Even a woman who performs complex yoga maneuvers in stifling heat sympathizes with Miami Heat star LeBron James, who was forced to exit Game 1 of the NBA Finals with cramps after a broken air conditioner caused temperatures to skyrocket at the AT&T Center.

The 90-degree temperature court forced a dehydrated, cramping James to leave the floor with just four minutes remaining in the Heat’s matchup with the San Antonio Spurs on Thursday. With James out of their way, the Spurs went on a 16-3 run in the game’s final moments and secured a 110-95 victory.

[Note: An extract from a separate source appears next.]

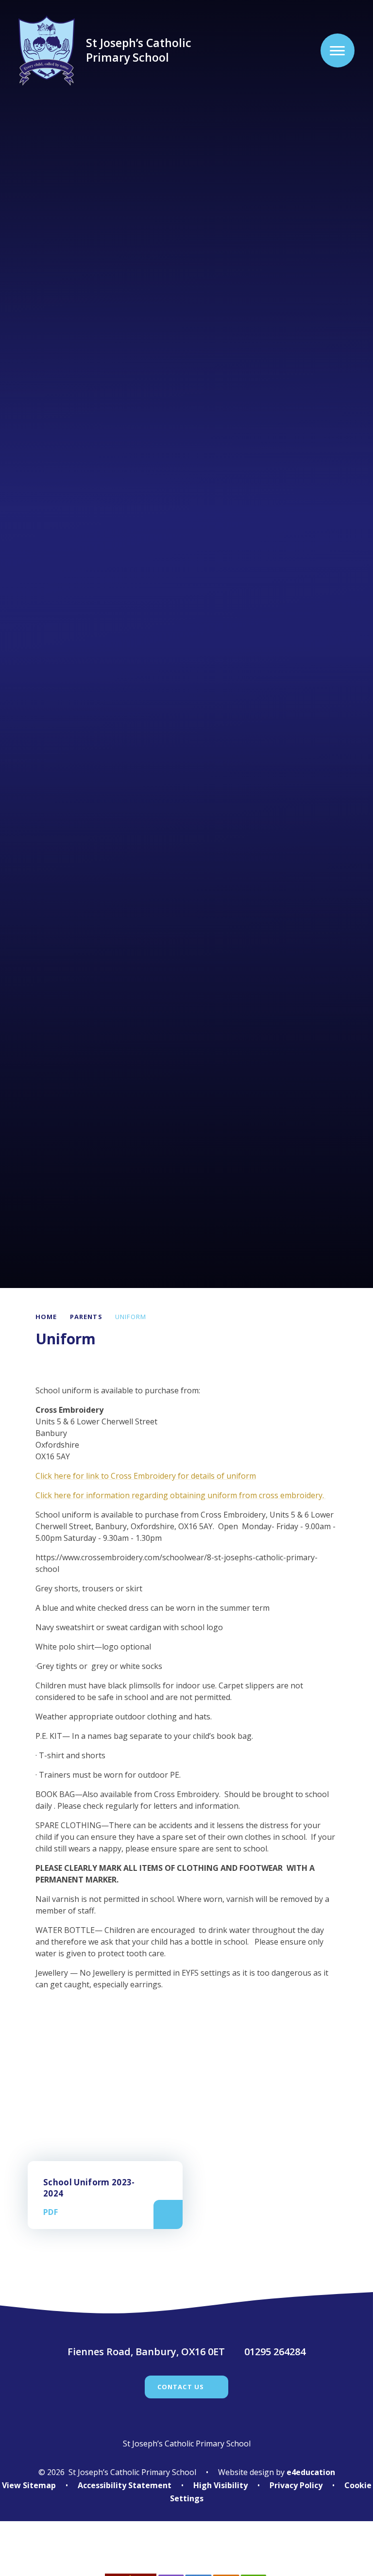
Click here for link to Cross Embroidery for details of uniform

Many critics, including Gatorade’s official Twitter account, took to social media to criticize James for letting cramps force him off the court during a crucial point in an NBA Finals game. But Aiko Nakasone, a Bikram yoga instructor who trains for hours in rooms heated to temperatures of 100 degrees Fahrenheit, believes that James’ ailment was a byproduct of the unique conditions caused by the AT&T Center’s broken air conditioner, rather than an indictment of his conditioning.

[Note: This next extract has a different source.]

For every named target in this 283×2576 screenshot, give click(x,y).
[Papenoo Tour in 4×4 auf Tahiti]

“I don’t think it has anything to do with his conditioning, or lack thereof,” Nakasone, who co-owns Bikram Yoga Downtown NY with her husband Troy Meyers, told International Business Times in a phone interview. “I think it was the unique circumstance of the heat. If the body isn’t used to working out or doing that kind of physical activity in those kinds of conditions. … He’s a heavy sweater, he probably has very low body fat. His body might be more susceptible to cramping. Your body doesn’t recover fast enough once it’s on that path.”

“In the Bikram yoga world, I know a lot of guys who have very low body fat. They’re more susceptible to cramping,” she added.

Gatorade’s official Twitter account mocked James for not using their product to stayed hydrated, but Nakasone points out that the four-time NBA MVP’s cramps would not have been alleviated by chugging a sports drink.

“It was so late in the game. They probably tried to give him electrolytes or Gatorade or whatever. […] There’s no position of your body that you won’t cramp up,” she said. “And even if give electrolytes to him, it takes at least 20 minutes for the body to digest the water and for the electrolytes to go into your system. It’s so hard to recover from that.”

As for those who criticized James for not “toughing it out” and playing through the pain in his left leg, Nakasone said that even world-class athletes can be incapacitated by a bad cramp.

“Honestly, the muscle just seizes up. Once it grabs, it locks. You can stretch it for a little bit and it might release it for a little while, but as soon as you move and contract the muscle to work, if it’s in that cramping mode, it’ll just cramp and seize up again,” she said.

James will get a chance to redeem himself on Sunday, when the Heat and the Spurs clash in Game 2 of the NBA Finals. In the meantime, he might want to load up on electrolytes — or hire someone to fix the air conditioner.